Traditional masonry basements, whether they're poured concrete, concrete blocks, or even stone, have very little insulating value. Uninsulatedbasement walls account for a substantial amount of heat loss. In some cases it's estimated up to 20% of the heat is lost when the basement walls are not insulated.
One can quickly see why adding insulation to the basement walls, whether or not they are finished, makes the basement warmer, and the floors above more comfortable, while saving money on heating costs. Read on for advice on insulating your basement walls.
Don't Rush It
Although installing insulation on bare walls may seem like a pretty simple project, take some time to plan before you start insulating. Look for signs of structural damage like cracks or bulges in the wall. Also inspect for moisture problems such as leaks, dampness on the walls, efflorescence on the concrete, or blistering and bubbled paint.
Any structural damage or moisture issues need to be fixed before you insulate your basement; otherwise, you are just hiding a problem that will haunt you down the road.
While you're checking out your basement walls, note any existing features that will make your insulating job more difficult, and plan how to deal with them. Electrical panels, plumbing pipes, and built-in cupboards and shelves all require special planning.
Insulating Your Basement Walls
What you plan to do with your insulated basement will help determine the type of insulation you choose. The most common choices for basement insulation are fiberglass bats, poly foam board, and polyurethane spray foam insulation.
Spray foam makes an ideal choice for rock and rubble foundations; it has a high R-value. It expands to fill tiny nooks and cracks; however, it's best applied by a trained professional and commonly needs to be covered with a fireproof coating.
Rigid foam board is also a good choice for unfinished basements. It has a high R-value per inch. Since that means it's thin, it doesn't require much supporting structure; however, fire regulations commonly require foam boards be closed in with a fireproof covering like drywall, reducing their advantage over fiberglass bats in unfinished basements.
Fiberglass bats make an excellent choice for finished basement walls. They're easy to handle, inexpensive, and readily available. The main drawback to fiberglass bats is that the fibers can loosen and float around, making them difficult to handle.
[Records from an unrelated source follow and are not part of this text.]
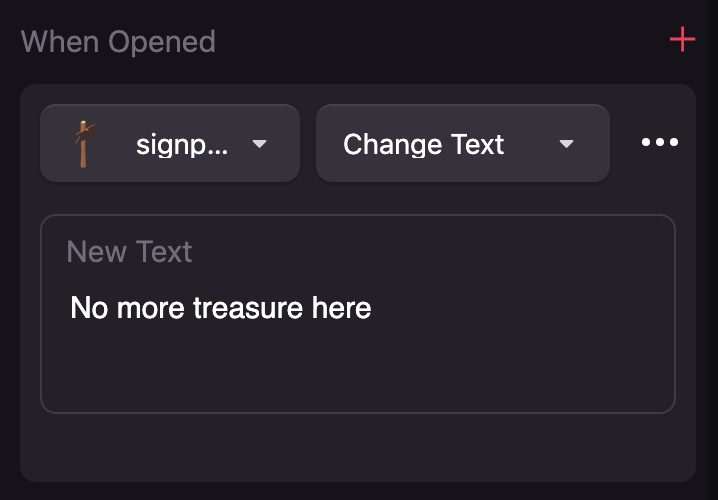The width and height of the screenshot is (718, 500).
Task: Click the "When Opened" trigger heading
Action: [118, 42]
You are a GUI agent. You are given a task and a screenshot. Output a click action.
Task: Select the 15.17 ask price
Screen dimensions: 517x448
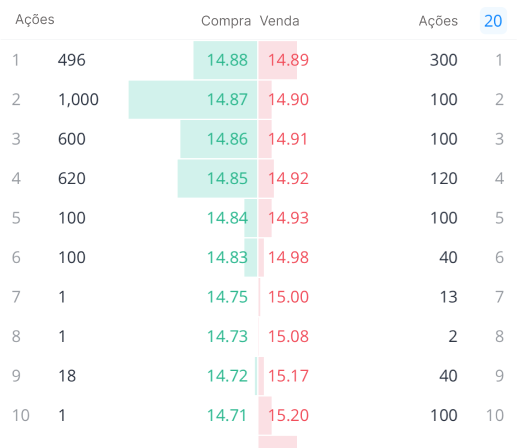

Always wear long sleeves, a hat, eye protection, gloves, and a dust mask when working with fiberglass insulation to keep the fibers off your skin and out of your lungs.
In a finished basement where the insulation will be covered with drywall foam boards save space over fiberglass; however, foam boards are more expensive than fiberglass bats, offsetting their space-saving benefits.
Before closing a finished basement wall, you must install a vapor barrier to prevent moisture transfer between the warm room and the cold insulation behind the wall. A vapor barrier can be achieved using faced fiberglass bats, or by covering the entire wall and the insulation with an unbroken sheet of plastic.